Stored data entries
★ ★ ★ ★ ★ ★ ★
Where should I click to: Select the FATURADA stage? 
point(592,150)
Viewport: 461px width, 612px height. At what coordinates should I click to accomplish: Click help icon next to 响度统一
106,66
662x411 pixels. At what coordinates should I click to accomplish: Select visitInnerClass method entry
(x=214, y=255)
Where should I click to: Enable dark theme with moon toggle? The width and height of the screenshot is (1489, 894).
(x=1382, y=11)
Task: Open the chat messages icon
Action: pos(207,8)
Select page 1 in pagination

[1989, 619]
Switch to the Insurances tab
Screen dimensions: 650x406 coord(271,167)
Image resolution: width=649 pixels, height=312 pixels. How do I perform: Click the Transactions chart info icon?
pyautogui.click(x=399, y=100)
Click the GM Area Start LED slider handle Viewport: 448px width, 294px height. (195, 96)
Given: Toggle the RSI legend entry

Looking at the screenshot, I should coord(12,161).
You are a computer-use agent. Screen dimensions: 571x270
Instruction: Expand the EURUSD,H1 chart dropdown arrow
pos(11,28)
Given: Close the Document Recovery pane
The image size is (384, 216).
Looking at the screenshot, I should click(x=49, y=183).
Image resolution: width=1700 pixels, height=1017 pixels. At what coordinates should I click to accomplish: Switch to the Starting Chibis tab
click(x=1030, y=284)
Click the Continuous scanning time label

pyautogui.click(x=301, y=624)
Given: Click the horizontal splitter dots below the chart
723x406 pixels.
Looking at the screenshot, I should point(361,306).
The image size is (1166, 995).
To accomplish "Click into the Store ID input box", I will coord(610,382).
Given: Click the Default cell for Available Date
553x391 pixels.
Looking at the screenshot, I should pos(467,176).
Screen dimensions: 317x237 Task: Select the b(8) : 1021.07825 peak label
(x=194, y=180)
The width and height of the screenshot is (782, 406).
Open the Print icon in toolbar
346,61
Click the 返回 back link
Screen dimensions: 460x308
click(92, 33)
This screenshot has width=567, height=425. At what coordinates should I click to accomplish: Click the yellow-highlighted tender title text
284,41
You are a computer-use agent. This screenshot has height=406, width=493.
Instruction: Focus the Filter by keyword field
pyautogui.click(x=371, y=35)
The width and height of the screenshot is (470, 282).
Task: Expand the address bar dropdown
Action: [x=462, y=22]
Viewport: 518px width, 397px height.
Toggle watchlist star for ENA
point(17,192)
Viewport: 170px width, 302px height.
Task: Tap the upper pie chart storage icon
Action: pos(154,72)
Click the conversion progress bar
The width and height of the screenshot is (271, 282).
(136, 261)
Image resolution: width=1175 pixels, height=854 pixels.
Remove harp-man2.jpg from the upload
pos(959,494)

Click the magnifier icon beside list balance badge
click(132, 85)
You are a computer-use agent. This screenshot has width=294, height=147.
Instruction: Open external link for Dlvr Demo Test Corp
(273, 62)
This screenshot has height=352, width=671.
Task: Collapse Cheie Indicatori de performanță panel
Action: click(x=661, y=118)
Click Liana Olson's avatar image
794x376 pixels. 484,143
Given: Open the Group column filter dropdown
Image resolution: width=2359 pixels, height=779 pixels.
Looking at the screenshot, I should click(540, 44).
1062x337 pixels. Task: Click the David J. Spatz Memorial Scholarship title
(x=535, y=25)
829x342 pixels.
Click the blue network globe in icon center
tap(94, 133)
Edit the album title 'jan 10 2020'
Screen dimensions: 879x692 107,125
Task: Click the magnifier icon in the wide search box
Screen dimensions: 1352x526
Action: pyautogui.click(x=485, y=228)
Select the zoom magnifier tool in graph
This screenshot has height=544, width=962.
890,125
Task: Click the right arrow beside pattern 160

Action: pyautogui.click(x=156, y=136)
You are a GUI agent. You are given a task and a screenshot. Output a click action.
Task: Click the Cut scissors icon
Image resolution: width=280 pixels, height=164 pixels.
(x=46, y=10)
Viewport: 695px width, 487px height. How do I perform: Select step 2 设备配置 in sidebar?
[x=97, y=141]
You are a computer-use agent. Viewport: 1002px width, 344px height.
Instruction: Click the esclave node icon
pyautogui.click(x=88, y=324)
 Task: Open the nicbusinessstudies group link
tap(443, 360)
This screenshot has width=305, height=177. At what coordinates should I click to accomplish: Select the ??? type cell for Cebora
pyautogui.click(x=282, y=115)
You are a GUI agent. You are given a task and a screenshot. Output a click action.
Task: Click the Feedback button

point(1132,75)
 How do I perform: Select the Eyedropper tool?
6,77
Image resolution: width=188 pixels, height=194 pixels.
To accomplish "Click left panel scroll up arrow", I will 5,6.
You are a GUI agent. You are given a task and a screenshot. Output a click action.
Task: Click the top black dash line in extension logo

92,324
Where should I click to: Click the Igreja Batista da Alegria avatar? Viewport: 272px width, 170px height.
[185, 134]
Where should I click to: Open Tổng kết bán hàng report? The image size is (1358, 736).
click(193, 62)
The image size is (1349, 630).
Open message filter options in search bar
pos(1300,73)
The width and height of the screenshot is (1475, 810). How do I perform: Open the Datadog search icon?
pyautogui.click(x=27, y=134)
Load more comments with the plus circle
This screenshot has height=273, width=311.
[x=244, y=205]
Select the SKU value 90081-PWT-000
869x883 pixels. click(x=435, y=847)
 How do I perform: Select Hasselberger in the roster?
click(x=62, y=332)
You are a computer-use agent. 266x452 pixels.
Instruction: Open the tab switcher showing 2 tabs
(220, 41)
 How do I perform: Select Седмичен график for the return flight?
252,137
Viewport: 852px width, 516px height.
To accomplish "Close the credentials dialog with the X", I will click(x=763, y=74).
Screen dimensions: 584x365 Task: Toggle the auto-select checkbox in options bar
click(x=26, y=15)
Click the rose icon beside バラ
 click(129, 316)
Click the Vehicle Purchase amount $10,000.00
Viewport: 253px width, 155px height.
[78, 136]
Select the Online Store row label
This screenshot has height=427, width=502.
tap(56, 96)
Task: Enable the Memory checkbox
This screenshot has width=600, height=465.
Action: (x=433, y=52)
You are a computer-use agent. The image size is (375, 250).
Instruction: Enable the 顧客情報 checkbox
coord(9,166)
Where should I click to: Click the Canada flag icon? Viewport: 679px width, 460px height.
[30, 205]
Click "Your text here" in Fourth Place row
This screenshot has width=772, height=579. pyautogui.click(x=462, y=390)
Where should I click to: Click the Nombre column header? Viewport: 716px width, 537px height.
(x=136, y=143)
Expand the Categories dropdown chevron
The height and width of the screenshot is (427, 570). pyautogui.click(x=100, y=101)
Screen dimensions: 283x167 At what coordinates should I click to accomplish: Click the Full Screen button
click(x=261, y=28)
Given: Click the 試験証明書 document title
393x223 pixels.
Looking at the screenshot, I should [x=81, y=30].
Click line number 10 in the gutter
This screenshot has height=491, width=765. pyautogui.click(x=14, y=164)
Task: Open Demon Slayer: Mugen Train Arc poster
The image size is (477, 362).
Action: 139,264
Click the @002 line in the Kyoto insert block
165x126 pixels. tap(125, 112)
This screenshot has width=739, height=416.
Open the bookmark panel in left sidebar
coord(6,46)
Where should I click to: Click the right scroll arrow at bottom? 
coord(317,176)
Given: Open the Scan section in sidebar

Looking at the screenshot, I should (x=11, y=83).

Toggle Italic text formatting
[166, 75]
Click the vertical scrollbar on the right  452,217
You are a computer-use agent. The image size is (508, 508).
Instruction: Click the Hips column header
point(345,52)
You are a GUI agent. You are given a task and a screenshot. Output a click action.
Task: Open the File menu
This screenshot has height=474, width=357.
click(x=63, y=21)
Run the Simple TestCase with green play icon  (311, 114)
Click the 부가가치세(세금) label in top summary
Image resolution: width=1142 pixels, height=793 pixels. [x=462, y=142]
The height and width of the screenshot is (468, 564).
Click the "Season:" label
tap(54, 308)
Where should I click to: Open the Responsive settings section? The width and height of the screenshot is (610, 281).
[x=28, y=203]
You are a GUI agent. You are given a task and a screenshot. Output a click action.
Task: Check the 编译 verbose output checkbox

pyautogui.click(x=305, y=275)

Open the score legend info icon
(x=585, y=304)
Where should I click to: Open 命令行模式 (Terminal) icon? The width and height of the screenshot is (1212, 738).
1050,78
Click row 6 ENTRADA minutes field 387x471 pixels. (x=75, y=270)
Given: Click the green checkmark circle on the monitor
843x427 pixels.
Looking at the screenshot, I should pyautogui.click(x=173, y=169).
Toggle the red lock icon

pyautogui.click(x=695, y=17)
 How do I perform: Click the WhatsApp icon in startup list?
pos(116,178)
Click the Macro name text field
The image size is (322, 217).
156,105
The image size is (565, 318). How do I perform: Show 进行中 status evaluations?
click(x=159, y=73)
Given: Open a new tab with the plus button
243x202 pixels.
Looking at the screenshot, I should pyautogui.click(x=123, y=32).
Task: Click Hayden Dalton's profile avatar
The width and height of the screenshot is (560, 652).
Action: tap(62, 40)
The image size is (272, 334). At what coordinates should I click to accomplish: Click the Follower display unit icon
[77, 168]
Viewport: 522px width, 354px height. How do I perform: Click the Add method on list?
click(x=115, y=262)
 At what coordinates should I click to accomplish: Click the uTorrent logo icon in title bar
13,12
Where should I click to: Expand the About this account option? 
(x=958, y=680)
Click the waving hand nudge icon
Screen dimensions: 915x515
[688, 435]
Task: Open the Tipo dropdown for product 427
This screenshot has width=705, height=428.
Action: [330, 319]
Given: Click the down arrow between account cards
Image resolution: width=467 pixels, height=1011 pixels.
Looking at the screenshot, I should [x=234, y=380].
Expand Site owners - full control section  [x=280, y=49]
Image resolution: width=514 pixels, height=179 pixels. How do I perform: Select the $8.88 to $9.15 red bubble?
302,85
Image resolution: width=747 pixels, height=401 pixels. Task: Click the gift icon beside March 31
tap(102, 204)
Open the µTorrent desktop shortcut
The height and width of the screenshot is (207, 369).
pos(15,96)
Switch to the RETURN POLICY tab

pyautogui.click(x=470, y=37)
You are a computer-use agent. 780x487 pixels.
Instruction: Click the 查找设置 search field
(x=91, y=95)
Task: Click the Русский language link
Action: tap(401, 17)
★ ★ ★ ★ ★ ★ ★
[Aim of the task]
Exactly the lines above from the one with "How do I perform: Select Hasselberger" to the one with "Click the vertical", both included, are to be quoted; leave the rest out.

[Task result]
 How do I perform: Select Hasselberger in the roster?
click(x=62, y=332)
You are a computer-use agent. 266x452 pixels.
Instruction: Open the tab switcher showing 2 tabs
(220, 41)
 How do I perform: Select Седмичен график for the return flight?
252,137
Viewport: 852px width, 516px height.
To accomplish "Close the credentials dialog with the X", I will click(x=763, y=74).
Screen dimensions: 584x365 Task: Toggle the auto-select checkbox in options bar
click(x=26, y=15)
Click the rose icon beside バラ
 click(129, 316)
Click the Vehicle Purchase amount $10,000.00
Viewport: 253px width, 155px height.
[78, 136]
Select the Online Store row label
This screenshot has height=427, width=502.
tap(56, 96)
Task: Enable the Memory checkbox
This screenshot has width=600, height=465.
Action: (x=433, y=52)
You are a computer-use agent. The image size is (375, 250).
Instruction: Enable the 顧客情報 checkbox
coord(9,166)
Where should I click to: Click the Canada flag icon? Viewport: 679px width, 460px height.
[30, 205]
Click "Your text here" in Fourth Place row
This screenshot has width=772, height=579. pyautogui.click(x=462, y=390)
Where should I click to: Click the Nombre column header? Viewport: 716px width, 537px height.
(x=136, y=143)
Expand the Categories dropdown chevron
The height and width of the screenshot is (427, 570). pyautogui.click(x=100, y=101)
Screen dimensions: 283x167 At what coordinates should I click to accomplish: Click the Full Screen button
click(x=261, y=28)
Given: Click the 試験証明書 document title
393x223 pixels.
Looking at the screenshot, I should [x=81, y=30].
Click line number 10 in the gutter
This screenshot has height=491, width=765. pyautogui.click(x=14, y=164)
Task: Open Demon Slayer: Mugen Train Arc poster
The image size is (477, 362).
Action: 139,264
Click the @002 line in the Kyoto insert block
165x126 pixels. tap(125, 112)
This screenshot has width=739, height=416.
Open the bookmark panel in left sidebar
coord(6,46)
Where should I click to: Click the right scroll arrow at bottom? 
coord(317,176)
Given: Open the Scan section in sidebar

Looking at the screenshot, I should (x=11, y=83).

Toggle Italic text formatting
[166, 75]
Click the vertical scrollbar on the right  452,217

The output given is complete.